Bijsnijden

U kunt een JPEG-beeld bijsnijden en opslaan als een andere opname. Het is alleen bij JPEG-beelden mogelijk om een opname bij te snijden. Beelden die zijn vastgelegd in RAW-indeling, kunnen niet worden bijgesneden.

  1. Selecteer [Weergave: Trimmen].

  2. Selecteer een beeld.

    • Gebruik de pijltjestoetsen Toets naar links Toets naar rechts om het beeld te selecteren dat u wilt bijsnijden.
  3. Stel het bijsnijdkader in.

    • Druk op SET om het bijsnijdkader weer te geven.
    • Het gedeelte van de opname dat binnen het bijsnijdkader valt, wordt bijgesneden.
    • De grootte van het bijsnijdkader wijzigen

      Gebruik de knop Vergrote weergave of Gereduceerde weergave om de grootte van het bijsnijdkader te wijzigen. Hoe kleiner het bijsnijdkader, hoe meer vergroot de bijgesneden afbeelding eruit zal zien.

    • De aspect ratio en richting van het bijsnijdkader wijzigen

      Gebruik het instelwiel Snelinstelwiel om Aspect ratio van bijsnijdkader te selecteren. Druk op SET om de aspect ratio van het bijsnijdkader te wijzigen.

    • Het bijsnijdkader verplaatsen

      Gebruik de pijltjestoetsen Toets omhoog Toets omlaag Toets naar links Toets naar rechts om het bijsnijdkader verticaal of horizontaal te verplaatsen. Verplaats het bijsnijdkader tot het gewenste beeldgebied binnen het kader wordt weergegeven.

    • Kanteling corrigeren

      U kunt de kanteling van het beeld corrigeren met ±10°. Gebruik het instelwiel Snelinstelwiel om Kantelcorrectie te selecteren en druk vervolgens op SET. Terwijl u de kanteling controleert aan de hand van het raster, draait u aan het instelwiel Snelinstelwiel (in stappen van 0,1°) of tikt u op de linker- of rechterpijl (in stappen van 0,5°) in de linkerbovenhoek van het scherm om de kanteling te corrigeren. Druk na het corrigeren van de kanteling op SET.

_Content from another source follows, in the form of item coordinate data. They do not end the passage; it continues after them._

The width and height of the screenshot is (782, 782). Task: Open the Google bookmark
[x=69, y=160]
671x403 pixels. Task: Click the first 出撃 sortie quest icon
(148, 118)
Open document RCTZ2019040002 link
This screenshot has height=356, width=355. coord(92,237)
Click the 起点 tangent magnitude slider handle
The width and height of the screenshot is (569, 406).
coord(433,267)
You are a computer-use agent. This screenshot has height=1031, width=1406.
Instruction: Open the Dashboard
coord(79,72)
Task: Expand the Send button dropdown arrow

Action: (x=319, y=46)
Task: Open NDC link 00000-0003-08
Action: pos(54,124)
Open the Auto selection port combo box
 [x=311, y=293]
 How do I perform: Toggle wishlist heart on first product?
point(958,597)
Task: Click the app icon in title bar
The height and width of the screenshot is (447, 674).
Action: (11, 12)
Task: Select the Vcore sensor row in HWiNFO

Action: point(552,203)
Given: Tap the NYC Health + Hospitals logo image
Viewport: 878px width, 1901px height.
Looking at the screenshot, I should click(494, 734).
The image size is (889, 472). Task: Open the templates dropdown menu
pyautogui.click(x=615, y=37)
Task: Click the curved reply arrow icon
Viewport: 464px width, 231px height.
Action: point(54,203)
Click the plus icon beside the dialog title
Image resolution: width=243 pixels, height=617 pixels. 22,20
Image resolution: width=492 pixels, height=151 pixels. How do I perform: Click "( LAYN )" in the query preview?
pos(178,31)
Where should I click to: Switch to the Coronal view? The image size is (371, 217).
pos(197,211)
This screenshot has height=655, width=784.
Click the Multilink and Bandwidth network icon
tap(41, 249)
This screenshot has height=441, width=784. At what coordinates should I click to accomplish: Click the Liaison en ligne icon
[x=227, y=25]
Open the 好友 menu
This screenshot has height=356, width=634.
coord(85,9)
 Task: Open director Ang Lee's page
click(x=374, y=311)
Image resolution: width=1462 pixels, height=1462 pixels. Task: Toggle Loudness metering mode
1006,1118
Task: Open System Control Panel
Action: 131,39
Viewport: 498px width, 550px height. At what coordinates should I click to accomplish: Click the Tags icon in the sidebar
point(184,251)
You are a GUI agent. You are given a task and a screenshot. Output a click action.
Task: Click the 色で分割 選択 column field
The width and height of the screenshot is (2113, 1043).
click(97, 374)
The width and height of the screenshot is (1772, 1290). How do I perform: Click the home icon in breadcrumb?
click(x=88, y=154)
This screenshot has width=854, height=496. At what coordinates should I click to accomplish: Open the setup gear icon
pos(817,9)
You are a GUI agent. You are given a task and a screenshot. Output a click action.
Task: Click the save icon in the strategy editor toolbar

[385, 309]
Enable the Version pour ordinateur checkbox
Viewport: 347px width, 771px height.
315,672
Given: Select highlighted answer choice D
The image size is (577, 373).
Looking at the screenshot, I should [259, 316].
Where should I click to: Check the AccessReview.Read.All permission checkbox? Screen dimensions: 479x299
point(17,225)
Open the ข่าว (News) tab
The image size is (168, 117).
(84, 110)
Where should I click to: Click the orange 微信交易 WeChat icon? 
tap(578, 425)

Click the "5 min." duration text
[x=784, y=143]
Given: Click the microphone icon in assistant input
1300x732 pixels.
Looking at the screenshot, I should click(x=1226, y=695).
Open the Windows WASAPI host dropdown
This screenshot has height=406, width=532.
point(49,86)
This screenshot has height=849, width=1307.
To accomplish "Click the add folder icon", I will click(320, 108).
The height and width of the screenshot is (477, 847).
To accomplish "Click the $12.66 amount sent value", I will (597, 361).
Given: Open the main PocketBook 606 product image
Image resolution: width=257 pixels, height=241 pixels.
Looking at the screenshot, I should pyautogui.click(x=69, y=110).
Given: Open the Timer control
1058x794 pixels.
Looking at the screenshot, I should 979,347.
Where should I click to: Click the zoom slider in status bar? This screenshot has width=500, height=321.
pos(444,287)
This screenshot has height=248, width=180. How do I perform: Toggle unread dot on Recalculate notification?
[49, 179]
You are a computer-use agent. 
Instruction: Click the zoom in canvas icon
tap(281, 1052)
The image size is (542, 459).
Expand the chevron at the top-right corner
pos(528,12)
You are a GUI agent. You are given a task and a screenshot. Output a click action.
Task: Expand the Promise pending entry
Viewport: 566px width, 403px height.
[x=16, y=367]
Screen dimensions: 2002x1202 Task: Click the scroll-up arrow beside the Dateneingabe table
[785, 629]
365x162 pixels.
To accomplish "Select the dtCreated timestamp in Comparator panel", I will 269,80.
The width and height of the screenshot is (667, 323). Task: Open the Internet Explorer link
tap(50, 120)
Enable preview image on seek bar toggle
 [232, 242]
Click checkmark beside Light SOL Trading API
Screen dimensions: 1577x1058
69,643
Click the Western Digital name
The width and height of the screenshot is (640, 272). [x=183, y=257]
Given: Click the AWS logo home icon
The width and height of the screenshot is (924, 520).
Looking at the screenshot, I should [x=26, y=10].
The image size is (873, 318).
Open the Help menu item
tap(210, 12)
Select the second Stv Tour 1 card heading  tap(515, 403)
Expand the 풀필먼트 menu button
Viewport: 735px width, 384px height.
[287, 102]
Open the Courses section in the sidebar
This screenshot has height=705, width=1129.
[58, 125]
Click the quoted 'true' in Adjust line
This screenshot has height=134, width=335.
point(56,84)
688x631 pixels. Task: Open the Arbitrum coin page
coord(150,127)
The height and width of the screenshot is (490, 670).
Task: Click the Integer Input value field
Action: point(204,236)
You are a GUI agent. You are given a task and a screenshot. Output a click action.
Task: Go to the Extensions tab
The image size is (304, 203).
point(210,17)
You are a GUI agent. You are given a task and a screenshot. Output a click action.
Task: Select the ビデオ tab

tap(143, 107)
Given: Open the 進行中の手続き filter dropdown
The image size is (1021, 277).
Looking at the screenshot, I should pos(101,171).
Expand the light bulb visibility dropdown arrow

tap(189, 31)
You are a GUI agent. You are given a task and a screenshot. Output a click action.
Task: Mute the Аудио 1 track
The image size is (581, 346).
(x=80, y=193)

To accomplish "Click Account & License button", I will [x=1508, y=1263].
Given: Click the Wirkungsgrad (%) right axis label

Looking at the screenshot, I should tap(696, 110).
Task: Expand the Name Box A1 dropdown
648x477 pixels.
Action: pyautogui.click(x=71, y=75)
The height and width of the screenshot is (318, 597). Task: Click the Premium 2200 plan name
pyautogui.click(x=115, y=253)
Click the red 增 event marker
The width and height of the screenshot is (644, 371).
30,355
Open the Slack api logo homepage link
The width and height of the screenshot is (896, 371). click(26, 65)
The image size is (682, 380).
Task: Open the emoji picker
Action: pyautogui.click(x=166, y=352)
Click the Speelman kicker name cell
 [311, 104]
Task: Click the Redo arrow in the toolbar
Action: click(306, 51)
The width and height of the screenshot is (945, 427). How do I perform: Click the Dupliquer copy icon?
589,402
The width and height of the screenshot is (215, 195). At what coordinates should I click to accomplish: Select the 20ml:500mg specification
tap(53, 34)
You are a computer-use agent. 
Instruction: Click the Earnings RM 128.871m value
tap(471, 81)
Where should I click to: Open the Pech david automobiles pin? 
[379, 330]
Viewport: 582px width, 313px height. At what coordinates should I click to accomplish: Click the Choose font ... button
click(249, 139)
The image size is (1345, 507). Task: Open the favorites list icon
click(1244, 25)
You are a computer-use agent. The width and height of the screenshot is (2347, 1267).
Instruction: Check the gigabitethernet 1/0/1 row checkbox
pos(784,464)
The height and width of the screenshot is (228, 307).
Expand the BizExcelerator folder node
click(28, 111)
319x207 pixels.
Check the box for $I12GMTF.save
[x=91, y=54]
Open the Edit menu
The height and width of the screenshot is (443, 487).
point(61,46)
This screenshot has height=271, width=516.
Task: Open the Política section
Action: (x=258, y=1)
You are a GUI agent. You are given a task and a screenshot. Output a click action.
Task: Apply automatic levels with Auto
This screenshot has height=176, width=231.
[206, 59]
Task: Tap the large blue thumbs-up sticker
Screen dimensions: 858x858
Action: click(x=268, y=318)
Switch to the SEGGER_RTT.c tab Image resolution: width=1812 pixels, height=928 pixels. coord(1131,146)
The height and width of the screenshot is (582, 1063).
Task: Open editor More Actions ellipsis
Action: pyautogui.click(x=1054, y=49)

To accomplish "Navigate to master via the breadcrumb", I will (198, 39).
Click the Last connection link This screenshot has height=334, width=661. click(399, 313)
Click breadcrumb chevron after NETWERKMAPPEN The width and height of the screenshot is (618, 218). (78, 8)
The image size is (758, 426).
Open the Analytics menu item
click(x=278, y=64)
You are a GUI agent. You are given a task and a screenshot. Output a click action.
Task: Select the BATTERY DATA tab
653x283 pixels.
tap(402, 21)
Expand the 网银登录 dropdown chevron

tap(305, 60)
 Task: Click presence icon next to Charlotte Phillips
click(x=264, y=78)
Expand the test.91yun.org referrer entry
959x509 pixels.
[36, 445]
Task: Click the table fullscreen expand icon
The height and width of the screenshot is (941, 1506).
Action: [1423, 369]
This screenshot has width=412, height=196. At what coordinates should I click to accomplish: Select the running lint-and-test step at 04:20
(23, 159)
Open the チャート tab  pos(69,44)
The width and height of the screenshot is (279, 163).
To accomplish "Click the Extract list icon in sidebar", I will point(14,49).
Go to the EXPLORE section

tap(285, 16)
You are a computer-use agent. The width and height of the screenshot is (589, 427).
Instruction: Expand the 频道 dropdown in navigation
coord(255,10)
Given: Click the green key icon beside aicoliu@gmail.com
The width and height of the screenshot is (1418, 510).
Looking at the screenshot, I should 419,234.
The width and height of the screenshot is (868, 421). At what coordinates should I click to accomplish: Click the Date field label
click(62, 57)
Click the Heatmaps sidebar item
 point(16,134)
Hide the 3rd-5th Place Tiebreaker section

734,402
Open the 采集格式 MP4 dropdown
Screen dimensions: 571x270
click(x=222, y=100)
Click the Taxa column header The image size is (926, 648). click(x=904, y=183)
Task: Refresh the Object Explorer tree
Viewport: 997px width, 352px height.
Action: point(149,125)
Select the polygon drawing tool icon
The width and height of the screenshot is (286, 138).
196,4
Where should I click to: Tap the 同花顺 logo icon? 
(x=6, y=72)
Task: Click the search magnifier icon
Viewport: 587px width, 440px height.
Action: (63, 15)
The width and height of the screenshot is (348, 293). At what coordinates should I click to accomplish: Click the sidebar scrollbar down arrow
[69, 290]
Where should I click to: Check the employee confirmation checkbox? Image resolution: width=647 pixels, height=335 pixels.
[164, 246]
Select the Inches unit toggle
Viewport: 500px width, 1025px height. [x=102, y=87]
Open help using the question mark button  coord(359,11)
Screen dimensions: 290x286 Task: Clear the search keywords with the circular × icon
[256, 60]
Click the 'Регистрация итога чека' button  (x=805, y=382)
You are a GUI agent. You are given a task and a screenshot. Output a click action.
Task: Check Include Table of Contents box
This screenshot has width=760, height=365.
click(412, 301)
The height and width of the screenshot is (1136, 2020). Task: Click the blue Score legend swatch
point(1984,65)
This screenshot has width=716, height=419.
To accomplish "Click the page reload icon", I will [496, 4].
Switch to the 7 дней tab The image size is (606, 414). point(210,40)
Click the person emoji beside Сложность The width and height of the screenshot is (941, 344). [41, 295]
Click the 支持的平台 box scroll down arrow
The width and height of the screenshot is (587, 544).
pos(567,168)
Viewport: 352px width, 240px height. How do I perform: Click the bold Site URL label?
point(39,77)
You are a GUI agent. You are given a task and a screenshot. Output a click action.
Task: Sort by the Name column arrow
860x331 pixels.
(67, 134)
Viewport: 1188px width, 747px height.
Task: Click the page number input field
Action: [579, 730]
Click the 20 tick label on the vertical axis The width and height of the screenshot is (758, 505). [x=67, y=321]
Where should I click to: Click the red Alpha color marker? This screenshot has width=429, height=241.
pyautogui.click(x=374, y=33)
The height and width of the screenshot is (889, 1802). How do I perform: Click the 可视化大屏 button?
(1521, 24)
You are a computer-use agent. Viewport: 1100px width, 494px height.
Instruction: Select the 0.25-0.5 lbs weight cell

  4. Controleer het beeldgebied dat moet worden bijgesneden.

    • Gebruik het instelwiel Snelinstelwiel om Bijsnijdgebied te selecteren.

      Het bij te snijden beeldgebied wordt weergegeven.

  5. Sla de opname op.

    • Gebruik het instelwiel Snelinstelwiel om Bijsnijden en opslaan te selecteren.
    • Selecteer [OK] om het bijgesneden beeld op te slaan.
    • Controleer de bestemmingsmap en het beeldbestandsnummer en selecteer [OK].
    • Als u nog een opname wilt bijsnijden, herhaalt u stap 2 t/m 5.

VOORZICHTIG

  • De positie en grootte van het bijsnijdkader kan veranderen, afhankelijk van de hoek ingesteld voor de kantelcorrectie.
  • Wanneer een bijgesneden opname wordt opgeslagen, kan deze niet opnieuw worden verkleind of bijgesneden.
  • Gegevens over de AF-puntweergave () en stofwisdata () worden niet toegevoegd aan de bijgesneden opnamen.